En d’autres termes, on ne construit pas seulement des centres commerciaux « place to be » et « welcome attitude » chers à Carmila, mais aussi des centaines d’hectares de parkings, de rocades et de voies d’accès. Car on accède à l’hypermarché, en grande majorité, en voiture individuelle. Parce que toute la ville est organisée pour cela. Et si ce point n’est jamais abordé, c’est qu’il est considéré comme évident, allant de soi, intangible. Le point aveugle du raisonnement : celui qui se trouve juste devant les yeux et qu’on ne peut pas voir.
Vive le stationnement gratuit ? Dès lors, en centre-ville, à Agen, à Tourcoing, à Bourg-en-Bresse ou à Loches (Indre-et-Loire), les commerçants, interrogés par les élus ou par la presse régionale, réclament des places de stationnement pour leurs clients, de préférence gratuites. Et des voies d’accès. Et des rocades. Hélas, cela ne fonctionne pas. A tout prendre, lorsqu’il est motorisé, le consommateur préfère « aller » à l’hyper plutôt que de chercher une place, même gratuite, en ville. Quant au citadin, celui qui vit à quelques centaines de mètres des commerces, il irait bien faire ses courses dans le centre. Mais voilà, on a transformé sa ville et ses trottoirs en parkings, pénibles à arpenter à pied.
Les clients veulent de l’espace. Une étude publiée récemment, peu médiatisée, confirme, après de nombreuses autres allant dans le même sens (récapitulées ici), le décalage de perception entre les commerçants et leurs clients. A la demande de la métropole de Rouen, le cabinet Bfluid a demandé aux commerçants rouennais (ici, pages 70-71) quels étaient les principaux freins au shopping. 50% à 78% d’entre eux ont répondu : « pas assez de stationnement ».

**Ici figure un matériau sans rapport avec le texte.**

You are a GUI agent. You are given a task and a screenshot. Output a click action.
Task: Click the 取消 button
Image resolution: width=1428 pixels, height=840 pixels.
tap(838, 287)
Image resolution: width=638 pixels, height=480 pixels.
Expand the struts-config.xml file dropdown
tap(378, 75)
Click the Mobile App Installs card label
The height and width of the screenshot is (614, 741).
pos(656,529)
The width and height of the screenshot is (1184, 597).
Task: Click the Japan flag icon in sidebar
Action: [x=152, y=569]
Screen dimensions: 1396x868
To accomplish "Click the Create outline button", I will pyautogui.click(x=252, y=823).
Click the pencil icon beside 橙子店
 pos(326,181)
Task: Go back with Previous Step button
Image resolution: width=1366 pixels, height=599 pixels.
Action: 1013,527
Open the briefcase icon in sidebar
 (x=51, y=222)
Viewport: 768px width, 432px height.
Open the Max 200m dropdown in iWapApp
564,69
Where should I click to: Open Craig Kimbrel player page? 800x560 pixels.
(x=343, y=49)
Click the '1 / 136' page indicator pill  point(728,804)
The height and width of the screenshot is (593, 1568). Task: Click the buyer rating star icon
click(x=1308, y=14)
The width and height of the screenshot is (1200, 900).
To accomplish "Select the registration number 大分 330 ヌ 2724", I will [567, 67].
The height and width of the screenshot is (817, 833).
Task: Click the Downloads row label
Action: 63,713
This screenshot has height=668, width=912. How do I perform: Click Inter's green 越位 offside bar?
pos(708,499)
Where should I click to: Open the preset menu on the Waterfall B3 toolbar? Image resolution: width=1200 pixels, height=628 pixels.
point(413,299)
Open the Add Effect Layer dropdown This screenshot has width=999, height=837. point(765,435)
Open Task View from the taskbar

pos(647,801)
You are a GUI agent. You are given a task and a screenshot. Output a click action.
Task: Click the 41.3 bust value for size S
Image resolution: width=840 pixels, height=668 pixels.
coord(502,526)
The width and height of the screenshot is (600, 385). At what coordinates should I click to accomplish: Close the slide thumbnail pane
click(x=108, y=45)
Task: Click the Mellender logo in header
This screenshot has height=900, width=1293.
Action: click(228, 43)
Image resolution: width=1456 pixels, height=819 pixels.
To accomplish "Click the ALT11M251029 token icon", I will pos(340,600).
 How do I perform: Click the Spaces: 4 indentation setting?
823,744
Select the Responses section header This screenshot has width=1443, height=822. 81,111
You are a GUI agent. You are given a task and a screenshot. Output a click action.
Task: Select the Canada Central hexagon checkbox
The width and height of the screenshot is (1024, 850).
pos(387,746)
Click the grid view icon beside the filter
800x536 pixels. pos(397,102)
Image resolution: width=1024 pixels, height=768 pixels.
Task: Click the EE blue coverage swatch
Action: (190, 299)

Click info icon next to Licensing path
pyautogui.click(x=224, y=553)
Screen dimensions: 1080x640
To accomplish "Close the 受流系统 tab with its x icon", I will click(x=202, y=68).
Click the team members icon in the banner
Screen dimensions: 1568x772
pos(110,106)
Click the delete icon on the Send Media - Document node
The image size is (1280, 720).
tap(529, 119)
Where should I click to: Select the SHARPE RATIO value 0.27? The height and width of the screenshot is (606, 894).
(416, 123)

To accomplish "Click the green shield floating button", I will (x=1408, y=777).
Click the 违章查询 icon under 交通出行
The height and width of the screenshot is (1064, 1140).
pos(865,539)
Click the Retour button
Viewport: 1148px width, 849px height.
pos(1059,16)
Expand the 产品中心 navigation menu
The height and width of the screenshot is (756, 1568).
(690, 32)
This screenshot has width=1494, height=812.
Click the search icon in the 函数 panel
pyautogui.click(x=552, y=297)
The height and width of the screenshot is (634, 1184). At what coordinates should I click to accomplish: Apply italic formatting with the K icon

Puis on a posé la même question à leurs clients. Entre 20 et 22% ont répondu, comme les commerçants, que le manque de stationnement constituait le principal frein. Les autres ont évoqué le bruit et la circulation, les obstacles sur les trottoirs, le manque d’espace pour marcher… Alors, pourquoi investir dans les centres commerciaux ? Oui, pourquoi ? Alors qu’il suffirait d’investir dans des trottoirs.